On July 7, the CFPB, “out of an abundance of caution,” ratified several previous actions, including the large majority of the Bureau’s existing regulations, following the U.S. Supreme Court’s opinion in Seila v. Consumer Financial Protection Bureau. As previously covered by a Buckley Special Alert, the Court held that, while the clause in the Consumer Financial Protection Act that requires cause to remove the director of the CFPB violates the constitutional separation of powers, the removal provision could—and should—be severed from the statute establishing the CFPB, rather than invalidating the entire statute. According to the Bureau’s announcement, the action ratifies most regulatory actions taken by the Bureau from January 4, 2012 through June 30, 2020, and “provides the financial marketplace with certainty that the rules are valid in light of the Supreme Court decision in Seila Law.” The Bureau noted, however, that the ratification does not include two actions: (i) the July 2017 “Arbitration Agreements” rule, which was disapproved following the approval by President Trump of a joint resolution under the Congressional Review Act that provides “the ‘rule shall have no force or effect’”; and (ii) the November 2017 “Payday, Vehicle Title, and Certain High-Cost Installment Loans” rule (Payday Rule), for which the Bureau previously revoked the rule’s mandatory underwriting provisions. Both of these actions are not within the scope of the ratification, the Bureau stated, noting, however, that it has separately ratified the Payday Lending Rule’s payment provisions.

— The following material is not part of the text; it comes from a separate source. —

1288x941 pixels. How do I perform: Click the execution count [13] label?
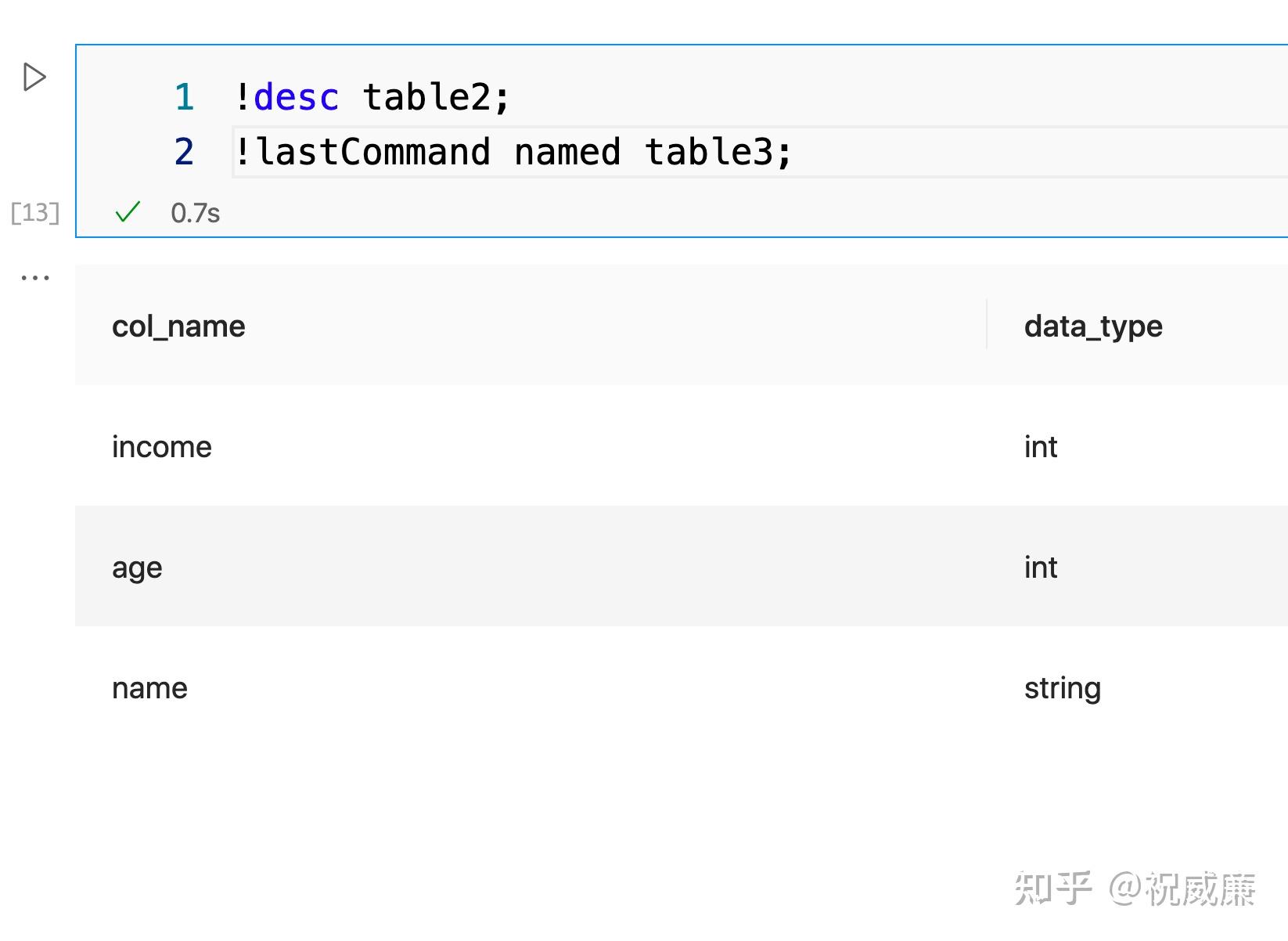point(35,213)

The Bureau is also considering whether to ratify other legally significant actions, such as certain pending enforcement actions, and stated it will make separate ratifications, if appropriate. However, the Bureau stressed it “does not believe that it is necessary for this ratification to include various previous Bureau actions that have no legal consequences for the public, or enforcement actions that have finally been resolved.” Additionally, because the ratification is not a “rule” or “rule making” as defined by the Administrative Procedure Act (APA), since it is “not an ‘agency statement of general or particular applicability and future effect’” and is “not ‘formulating, amending, or repealing a rule,’” the Bureau contended it is not subject to the APA’s notice-and-comment procedures.